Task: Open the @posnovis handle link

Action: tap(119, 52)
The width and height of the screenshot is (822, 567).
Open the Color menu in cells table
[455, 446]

The problem: Give back the entries above precisely as they appear.

Solution to this task:
Task: Open the @posnovis handle link

Action: tap(119, 52)
The width and height of the screenshot is (822, 567).
Open the Color menu in cells table
[455, 446]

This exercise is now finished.